2. The multi-flame burner (10) according to claim 1, characterized in that all the connection pipes (4) are offset in configuration.

3. The multi-flame burner (10) according to claim 1 or 2, characterized in that the offset connection pipes exhibit an offset angle of 30° to 60°.

4. The multi-flame burner (10) according to claim 3, characterized in that the offset connection pipes exhibit an offset angle of approximately 45°.

5. The multi-flame burner (10) according to any one of claims 1 to 4, characterized in that a respective connection pipe (4) is connected to a respective connection nozzle (16) by way of a screw joint (15), wherein a respective other end of the connection nozzle (16) is secured to a shared feed line (2), and is supplied with the fuel through the shared feed line (2).

6. The multi-flame burner (10) according to any one of claims 1 to 5, wherein the burner heads (1) of the group A are each arranged in the same direction or parallel to each other and the burner heads (1) of the group B are each arranged in the same direction or parallel to each other.

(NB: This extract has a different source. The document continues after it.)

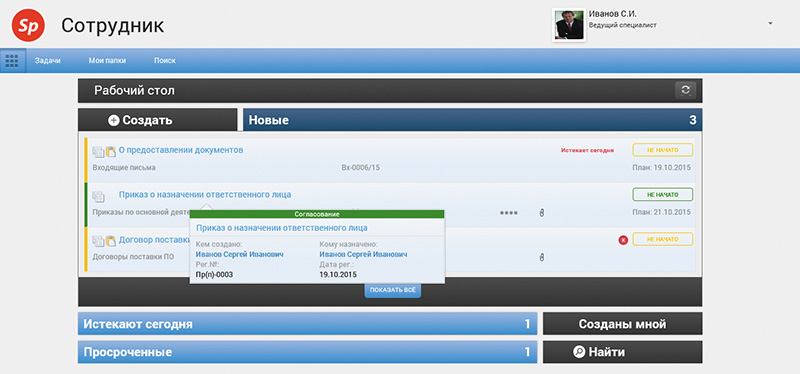The height and width of the screenshot is (374, 800).
Task: Open the apps grid menu icon
Action: pyautogui.click(x=12, y=61)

7. The multi-flame burner (10) according to any one of claims 1 to 6, wherein the burner heads (1) each exhibit the flame axes (14), which are axially and/or radially inclined in relation to a perpendicular on a center line of the feed line (2).

8. The multi-flame burner (10) according to claim 7 wherein respectively adjacent burner heads (1) are inclined to each other by an angle of 5° to 45°
relative to each other.

9. The multi-flame burner (10) according to any one of claims 1 to 8, wherein a gas supply device (3) is set up to supply the multi-flame burner (10) with at least one gaseous fuel.

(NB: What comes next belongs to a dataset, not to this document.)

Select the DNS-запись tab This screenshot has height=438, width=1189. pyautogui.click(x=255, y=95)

10. The multi-flame burner (10) according to claim 9, wherein the at least one gaseous fuel is an acetylene-containing fuel mixture.

11. The multi-flame burner (10) according to claim 10, wherein the acetylene-containing fuel mixture is an acetylene compressed air-mixture or an acetylene- oxygen mixture.

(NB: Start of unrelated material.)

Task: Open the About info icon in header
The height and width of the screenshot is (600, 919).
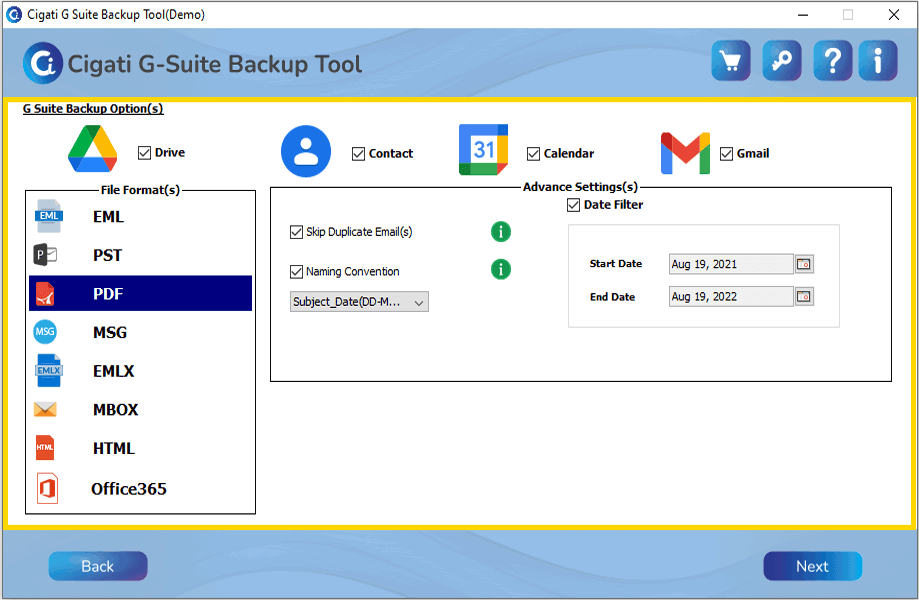Action: (878, 62)
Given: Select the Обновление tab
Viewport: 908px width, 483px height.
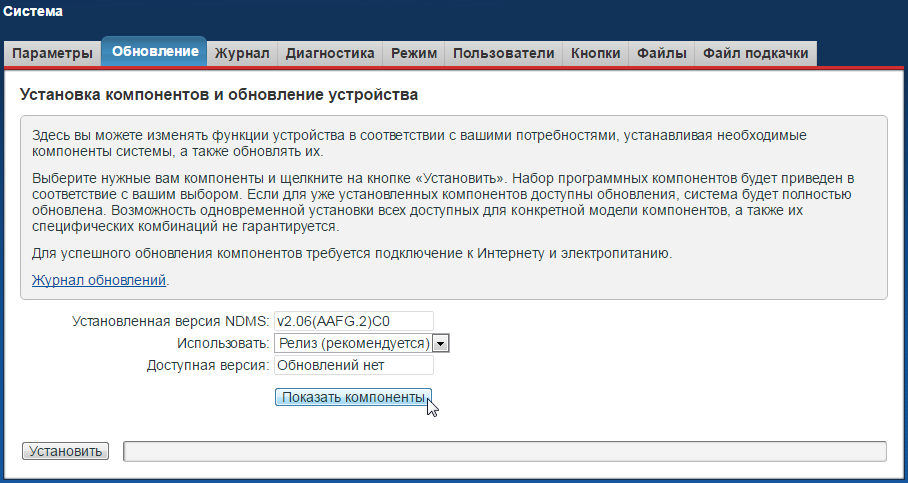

12. The multi-flame burner (10) according to any one of claims 1 to 11, wherein a feed line (2) configured as a bent shaft (2) is connected to each one of the connection pipes.

13. The multi-flame burner (10) according to claim 12 wherein the bent shaft (2) is made essentially out of stainless steel.

14. A method for preheating a workpiece, in which a multi-flame bumer (10) according to any one of claims 1 to 13 is used, and the bumer flames (13) generated by the multi-flame burner (10) are directed at the workpiece.

15. The method according to claim 14 wherein the workpiece is a pipe.

16. The method according to claim 14 wherein the workpiece is a large diameter pipe.